▶ Problem requirements:
From the listing below, set down exactly the lines between the one holding "Flag Patches (225, 524)" and the one holding "World Flags (365, 223)", inclusive. No other line is wanted.

▶ Extracted records:
□ □ □
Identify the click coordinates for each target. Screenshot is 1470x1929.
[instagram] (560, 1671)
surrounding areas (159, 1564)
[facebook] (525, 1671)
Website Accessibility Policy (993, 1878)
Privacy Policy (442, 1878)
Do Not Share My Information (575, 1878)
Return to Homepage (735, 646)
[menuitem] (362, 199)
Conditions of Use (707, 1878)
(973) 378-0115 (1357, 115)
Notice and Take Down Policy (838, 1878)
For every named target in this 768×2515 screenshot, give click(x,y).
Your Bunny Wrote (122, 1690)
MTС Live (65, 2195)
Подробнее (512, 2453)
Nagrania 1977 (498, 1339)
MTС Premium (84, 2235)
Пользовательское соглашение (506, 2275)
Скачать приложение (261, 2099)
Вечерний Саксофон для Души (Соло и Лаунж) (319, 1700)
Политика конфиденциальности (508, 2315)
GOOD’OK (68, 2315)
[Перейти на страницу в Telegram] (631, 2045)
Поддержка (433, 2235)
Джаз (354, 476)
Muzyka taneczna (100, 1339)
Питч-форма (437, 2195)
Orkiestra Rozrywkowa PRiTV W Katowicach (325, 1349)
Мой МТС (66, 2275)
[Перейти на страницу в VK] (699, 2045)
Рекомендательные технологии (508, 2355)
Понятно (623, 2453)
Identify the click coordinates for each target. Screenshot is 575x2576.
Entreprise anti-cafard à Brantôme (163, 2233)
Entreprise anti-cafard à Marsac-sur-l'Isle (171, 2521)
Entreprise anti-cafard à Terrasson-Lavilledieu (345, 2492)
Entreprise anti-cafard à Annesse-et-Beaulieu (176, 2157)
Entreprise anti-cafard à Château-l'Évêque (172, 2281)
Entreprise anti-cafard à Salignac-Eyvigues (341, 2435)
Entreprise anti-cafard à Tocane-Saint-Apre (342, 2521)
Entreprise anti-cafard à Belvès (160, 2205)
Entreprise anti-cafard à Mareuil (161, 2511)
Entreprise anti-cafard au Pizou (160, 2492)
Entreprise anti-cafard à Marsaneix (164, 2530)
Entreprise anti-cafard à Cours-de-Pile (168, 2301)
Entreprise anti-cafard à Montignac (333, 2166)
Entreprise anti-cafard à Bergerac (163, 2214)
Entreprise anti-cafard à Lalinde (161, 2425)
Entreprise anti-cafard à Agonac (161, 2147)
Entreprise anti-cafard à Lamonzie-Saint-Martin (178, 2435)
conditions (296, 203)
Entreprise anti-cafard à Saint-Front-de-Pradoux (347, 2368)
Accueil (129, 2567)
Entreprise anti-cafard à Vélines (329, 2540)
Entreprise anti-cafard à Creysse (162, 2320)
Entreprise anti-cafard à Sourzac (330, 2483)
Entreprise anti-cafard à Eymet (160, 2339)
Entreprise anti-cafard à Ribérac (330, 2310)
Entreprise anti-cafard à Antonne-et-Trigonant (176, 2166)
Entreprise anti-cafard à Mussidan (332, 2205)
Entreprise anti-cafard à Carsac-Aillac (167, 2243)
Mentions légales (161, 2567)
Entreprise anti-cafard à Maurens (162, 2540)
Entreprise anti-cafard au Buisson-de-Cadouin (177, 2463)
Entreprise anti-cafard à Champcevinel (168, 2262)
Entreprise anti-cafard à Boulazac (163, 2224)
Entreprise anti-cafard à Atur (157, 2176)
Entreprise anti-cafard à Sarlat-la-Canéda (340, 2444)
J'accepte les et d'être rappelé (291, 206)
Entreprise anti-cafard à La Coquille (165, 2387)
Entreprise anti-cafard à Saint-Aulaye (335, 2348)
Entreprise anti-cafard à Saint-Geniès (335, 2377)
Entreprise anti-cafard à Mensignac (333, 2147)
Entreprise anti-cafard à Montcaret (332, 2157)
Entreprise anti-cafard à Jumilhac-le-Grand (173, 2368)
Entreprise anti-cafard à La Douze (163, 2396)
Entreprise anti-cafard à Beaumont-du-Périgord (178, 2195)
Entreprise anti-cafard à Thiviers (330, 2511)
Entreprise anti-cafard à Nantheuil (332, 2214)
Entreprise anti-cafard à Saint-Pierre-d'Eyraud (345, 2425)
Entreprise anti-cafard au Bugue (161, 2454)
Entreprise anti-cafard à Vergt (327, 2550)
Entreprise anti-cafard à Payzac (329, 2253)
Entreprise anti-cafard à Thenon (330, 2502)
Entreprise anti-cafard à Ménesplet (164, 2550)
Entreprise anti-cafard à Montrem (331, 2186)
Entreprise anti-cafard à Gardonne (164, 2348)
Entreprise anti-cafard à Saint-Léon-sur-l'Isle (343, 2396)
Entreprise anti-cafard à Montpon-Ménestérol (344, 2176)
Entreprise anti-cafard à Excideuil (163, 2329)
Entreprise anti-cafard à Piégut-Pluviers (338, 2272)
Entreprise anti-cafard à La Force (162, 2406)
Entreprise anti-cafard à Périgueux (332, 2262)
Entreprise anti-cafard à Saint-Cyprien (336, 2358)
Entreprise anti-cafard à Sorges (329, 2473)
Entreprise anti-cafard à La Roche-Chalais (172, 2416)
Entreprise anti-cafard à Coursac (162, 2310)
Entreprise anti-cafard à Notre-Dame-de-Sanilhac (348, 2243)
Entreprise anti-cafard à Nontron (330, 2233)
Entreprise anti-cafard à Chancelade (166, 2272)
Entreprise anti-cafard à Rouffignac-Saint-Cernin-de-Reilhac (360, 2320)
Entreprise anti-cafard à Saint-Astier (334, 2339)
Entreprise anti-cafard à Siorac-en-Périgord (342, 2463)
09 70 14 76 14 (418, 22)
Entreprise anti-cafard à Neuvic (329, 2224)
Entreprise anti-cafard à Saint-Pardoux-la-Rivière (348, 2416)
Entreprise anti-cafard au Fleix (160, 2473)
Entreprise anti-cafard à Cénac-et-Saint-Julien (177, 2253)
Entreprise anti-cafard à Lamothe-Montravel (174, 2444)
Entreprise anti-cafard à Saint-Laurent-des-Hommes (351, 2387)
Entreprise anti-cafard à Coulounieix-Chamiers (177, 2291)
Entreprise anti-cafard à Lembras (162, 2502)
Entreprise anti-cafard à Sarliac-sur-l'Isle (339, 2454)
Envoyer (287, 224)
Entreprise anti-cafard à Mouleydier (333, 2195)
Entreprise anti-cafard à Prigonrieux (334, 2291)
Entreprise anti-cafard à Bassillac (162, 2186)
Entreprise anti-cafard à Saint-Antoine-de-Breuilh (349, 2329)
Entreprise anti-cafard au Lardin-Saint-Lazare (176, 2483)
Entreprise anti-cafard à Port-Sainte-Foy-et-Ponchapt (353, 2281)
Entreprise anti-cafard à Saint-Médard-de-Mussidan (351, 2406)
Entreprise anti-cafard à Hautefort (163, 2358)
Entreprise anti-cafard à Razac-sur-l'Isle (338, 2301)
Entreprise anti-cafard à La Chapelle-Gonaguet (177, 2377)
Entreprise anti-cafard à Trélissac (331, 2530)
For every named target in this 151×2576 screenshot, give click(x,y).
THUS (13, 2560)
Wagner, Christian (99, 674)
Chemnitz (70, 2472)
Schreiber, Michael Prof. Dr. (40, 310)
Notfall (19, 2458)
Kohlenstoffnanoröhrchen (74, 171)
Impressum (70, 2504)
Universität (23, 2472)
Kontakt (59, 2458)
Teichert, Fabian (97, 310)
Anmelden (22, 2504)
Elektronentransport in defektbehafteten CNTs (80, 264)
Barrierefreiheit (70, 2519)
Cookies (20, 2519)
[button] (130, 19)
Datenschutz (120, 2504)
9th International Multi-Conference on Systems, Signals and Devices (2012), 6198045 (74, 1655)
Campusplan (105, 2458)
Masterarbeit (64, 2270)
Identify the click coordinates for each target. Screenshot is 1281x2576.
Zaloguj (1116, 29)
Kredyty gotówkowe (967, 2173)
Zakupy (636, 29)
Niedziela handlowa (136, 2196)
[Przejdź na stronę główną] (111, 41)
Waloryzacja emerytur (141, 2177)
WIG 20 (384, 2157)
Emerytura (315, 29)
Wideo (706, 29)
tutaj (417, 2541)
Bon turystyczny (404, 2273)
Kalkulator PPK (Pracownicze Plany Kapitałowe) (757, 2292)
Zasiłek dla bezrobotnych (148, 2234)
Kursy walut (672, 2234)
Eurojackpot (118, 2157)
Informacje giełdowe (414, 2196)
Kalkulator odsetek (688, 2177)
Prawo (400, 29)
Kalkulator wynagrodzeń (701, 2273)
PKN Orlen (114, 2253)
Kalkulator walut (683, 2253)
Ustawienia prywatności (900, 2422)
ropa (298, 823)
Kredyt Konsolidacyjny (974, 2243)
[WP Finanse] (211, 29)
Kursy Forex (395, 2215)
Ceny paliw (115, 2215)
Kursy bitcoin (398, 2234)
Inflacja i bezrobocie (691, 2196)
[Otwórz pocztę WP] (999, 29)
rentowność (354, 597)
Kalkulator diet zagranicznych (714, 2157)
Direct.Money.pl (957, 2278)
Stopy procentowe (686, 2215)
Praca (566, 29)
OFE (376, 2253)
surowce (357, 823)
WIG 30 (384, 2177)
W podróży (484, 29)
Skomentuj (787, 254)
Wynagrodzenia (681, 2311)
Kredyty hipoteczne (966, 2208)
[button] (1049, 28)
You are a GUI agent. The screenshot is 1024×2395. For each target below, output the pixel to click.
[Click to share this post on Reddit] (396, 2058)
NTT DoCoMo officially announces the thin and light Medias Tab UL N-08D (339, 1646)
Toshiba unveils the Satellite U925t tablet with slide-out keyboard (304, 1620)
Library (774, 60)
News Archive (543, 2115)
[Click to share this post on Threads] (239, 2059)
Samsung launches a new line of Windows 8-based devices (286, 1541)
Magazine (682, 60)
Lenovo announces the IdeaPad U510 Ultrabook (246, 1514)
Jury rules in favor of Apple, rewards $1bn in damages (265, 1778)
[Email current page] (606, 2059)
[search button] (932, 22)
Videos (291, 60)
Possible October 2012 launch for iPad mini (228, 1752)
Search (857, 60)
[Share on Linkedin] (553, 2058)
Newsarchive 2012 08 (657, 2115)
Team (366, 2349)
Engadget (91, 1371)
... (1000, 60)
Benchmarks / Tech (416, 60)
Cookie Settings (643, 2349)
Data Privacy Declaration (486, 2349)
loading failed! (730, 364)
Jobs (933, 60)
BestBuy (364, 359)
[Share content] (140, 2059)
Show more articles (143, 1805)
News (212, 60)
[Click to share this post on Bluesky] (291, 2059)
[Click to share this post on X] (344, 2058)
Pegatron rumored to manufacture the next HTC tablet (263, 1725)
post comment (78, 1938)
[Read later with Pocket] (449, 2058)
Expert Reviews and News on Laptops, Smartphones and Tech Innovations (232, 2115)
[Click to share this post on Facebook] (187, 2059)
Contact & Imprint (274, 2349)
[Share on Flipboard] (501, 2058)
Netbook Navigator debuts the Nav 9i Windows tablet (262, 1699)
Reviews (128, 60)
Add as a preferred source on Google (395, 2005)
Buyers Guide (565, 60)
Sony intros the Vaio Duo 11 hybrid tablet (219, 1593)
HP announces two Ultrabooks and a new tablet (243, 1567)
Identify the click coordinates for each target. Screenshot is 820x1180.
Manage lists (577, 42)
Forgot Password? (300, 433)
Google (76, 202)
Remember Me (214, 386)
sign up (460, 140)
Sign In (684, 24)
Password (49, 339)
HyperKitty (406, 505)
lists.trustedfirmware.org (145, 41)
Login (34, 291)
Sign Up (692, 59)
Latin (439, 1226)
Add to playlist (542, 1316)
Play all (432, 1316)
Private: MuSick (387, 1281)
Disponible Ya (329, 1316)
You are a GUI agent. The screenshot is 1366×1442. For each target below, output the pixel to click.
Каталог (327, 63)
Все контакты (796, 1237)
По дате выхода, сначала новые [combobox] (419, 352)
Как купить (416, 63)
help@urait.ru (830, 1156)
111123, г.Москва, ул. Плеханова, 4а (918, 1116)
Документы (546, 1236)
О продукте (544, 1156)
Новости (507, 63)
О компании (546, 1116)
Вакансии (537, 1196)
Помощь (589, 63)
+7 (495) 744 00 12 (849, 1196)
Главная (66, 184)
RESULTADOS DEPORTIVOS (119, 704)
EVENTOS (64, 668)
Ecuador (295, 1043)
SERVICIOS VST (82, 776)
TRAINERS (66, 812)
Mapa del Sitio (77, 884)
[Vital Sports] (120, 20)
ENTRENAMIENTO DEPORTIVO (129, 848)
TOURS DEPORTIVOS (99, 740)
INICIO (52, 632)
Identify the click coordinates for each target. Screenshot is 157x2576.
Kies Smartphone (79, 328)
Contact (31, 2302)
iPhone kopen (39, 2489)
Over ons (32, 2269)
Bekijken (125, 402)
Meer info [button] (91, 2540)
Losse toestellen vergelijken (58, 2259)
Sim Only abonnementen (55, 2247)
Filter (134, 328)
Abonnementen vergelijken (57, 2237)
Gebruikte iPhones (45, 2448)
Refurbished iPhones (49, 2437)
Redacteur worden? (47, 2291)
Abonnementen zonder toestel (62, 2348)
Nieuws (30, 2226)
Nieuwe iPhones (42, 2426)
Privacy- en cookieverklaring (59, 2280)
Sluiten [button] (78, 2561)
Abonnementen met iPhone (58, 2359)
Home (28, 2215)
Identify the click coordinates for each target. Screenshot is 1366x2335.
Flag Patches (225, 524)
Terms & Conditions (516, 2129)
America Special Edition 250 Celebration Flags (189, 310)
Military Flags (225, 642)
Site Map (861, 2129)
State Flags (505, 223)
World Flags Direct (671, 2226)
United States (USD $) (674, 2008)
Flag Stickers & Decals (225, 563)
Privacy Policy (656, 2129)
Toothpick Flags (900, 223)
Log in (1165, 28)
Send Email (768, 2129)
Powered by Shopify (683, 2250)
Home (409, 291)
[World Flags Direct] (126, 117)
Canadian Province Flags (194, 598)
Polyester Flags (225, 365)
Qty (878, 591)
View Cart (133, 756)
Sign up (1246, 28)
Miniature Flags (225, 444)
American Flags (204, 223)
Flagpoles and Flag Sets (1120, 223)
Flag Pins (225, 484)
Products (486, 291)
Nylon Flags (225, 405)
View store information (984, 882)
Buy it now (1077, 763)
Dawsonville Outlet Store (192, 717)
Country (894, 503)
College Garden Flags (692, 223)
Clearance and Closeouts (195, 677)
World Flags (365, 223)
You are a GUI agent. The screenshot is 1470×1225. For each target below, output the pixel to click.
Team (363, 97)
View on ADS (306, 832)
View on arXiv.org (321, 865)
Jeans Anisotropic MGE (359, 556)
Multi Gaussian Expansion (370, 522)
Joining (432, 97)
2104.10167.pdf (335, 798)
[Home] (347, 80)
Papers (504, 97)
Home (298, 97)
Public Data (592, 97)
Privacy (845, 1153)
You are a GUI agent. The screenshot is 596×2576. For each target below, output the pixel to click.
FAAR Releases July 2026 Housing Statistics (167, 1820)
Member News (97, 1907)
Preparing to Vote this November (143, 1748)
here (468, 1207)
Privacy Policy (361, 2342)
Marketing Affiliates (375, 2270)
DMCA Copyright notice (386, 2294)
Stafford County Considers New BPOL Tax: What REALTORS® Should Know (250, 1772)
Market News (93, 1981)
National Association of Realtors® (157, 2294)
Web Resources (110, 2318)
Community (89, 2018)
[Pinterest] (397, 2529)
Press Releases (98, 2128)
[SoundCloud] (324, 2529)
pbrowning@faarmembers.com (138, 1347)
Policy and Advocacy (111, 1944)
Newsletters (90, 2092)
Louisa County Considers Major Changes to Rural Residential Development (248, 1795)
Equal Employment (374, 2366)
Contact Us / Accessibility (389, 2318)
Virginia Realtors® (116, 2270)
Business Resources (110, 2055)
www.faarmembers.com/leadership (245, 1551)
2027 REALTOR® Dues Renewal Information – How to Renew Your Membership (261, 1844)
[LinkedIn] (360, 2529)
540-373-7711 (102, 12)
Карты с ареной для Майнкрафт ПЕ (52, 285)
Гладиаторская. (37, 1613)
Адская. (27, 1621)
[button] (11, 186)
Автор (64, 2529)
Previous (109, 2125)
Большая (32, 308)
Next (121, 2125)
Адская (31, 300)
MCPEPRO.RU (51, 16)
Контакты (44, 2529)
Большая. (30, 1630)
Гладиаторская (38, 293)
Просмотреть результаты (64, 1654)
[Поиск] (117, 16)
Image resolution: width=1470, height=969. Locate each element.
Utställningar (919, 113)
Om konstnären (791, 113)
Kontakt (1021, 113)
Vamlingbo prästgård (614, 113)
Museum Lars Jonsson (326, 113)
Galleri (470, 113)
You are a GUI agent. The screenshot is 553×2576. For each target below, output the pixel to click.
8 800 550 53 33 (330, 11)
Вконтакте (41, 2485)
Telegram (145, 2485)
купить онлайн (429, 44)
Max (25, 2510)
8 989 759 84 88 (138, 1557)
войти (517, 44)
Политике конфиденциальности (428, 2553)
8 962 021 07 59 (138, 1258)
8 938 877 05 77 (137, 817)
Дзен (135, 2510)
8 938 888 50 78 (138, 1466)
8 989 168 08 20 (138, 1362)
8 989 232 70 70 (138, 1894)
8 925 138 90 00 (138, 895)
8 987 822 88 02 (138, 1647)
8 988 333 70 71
□ □ □
▶ Response area:
Flag Patches (225, 524)
Terms & Conditions (516, 2129)
America Special Edition 250 Celebration Flags (189, 310)
Military Flags (225, 642)
Site Map (861, 2129)
State Flags (505, 223)
World Flags Direct (671, 2226)
United States (USD $) (674, 2008)
Flag Stickers & Decals (225, 563)
Privacy Policy (656, 2129)
Toothpick Flags (900, 223)
Log in (1165, 28)
Send Email (768, 2129)
Powered by Shopify (683, 2250)
Home (409, 291)
[World Flags Direct] (126, 117)
Canadian Province Flags (194, 598)
Polyester Flags (225, 365)
Qty (878, 591)
View Cart (133, 756)
Sign up (1246, 28)
Miniature Flags (225, 444)
American Flags (204, 223)
Flagpoles and Flag Sets (1120, 223)
Flag Pins (225, 484)
Products (486, 291)
Nylon Flags (225, 405)
View store information (984, 882)
Buy it now (1077, 763)
Dawsonville Outlet Store (192, 717)
Country (894, 503)
College Garden Flags (692, 223)
Clearance and Closeouts (195, 677)
World Flags (365, 223)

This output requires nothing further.